En qué consiste - Copia los datos desde la línea que contiene "Click the radio mode icon in WinTV" hasta la línea que contiene "Action: coord(1025,549)", cambiando "radio mode" por "TV mode" y dejando todo lo demás igual.
===
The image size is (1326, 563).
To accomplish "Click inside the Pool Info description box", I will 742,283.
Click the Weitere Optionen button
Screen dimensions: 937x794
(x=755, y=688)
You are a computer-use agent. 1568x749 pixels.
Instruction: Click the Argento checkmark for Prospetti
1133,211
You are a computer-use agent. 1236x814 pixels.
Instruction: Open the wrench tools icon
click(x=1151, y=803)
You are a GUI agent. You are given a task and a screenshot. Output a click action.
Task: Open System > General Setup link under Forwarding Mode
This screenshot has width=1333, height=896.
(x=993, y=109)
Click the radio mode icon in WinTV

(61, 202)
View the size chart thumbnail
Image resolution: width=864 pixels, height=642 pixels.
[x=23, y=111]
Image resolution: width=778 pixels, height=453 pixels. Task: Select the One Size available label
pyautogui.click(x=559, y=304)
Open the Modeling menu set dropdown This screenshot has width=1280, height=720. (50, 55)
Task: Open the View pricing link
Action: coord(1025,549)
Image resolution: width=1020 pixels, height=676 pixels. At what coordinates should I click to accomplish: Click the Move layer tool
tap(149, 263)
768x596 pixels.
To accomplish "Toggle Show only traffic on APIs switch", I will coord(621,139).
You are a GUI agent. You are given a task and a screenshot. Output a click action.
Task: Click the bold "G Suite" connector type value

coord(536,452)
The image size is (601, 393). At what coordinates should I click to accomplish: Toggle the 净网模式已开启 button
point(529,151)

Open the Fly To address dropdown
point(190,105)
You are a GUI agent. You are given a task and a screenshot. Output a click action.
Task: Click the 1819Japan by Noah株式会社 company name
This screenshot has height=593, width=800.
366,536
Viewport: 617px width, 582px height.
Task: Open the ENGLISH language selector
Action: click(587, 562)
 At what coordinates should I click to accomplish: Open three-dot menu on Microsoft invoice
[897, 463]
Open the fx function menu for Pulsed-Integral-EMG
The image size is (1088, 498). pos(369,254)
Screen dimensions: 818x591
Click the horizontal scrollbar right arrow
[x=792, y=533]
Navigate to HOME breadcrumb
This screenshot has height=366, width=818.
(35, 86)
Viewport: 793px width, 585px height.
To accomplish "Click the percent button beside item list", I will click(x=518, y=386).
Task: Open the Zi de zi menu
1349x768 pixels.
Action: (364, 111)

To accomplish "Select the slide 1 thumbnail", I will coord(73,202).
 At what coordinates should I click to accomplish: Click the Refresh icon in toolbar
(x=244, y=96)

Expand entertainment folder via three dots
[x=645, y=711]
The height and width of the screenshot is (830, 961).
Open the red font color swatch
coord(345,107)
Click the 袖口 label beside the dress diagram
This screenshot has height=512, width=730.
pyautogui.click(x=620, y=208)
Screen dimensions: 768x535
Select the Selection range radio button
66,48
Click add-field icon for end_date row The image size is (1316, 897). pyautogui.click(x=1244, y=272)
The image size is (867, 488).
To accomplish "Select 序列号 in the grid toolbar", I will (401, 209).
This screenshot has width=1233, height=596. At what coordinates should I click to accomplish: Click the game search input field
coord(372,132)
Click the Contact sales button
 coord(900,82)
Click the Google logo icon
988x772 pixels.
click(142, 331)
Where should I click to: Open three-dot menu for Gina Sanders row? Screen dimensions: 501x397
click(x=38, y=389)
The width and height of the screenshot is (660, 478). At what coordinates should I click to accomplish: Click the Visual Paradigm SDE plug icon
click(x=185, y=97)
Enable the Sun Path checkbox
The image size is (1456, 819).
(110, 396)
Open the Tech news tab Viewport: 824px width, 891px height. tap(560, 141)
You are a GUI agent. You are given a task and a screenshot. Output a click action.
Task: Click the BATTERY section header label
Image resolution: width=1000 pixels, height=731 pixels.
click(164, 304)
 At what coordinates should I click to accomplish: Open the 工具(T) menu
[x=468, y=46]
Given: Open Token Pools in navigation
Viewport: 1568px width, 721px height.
===
Solución -
Click the TV mode icon in WinTV

(61, 202)
View the size chart thumbnail
Image resolution: width=864 pixels, height=642 pixels.
[x=23, y=111]
Image resolution: width=778 pixels, height=453 pixels. Task: Select the One Size available label
pyautogui.click(x=559, y=304)
Open the Modeling menu set dropdown This screenshot has width=1280, height=720. (50, 55)
Task: Open the View pricing link
Action: coord(1025,549)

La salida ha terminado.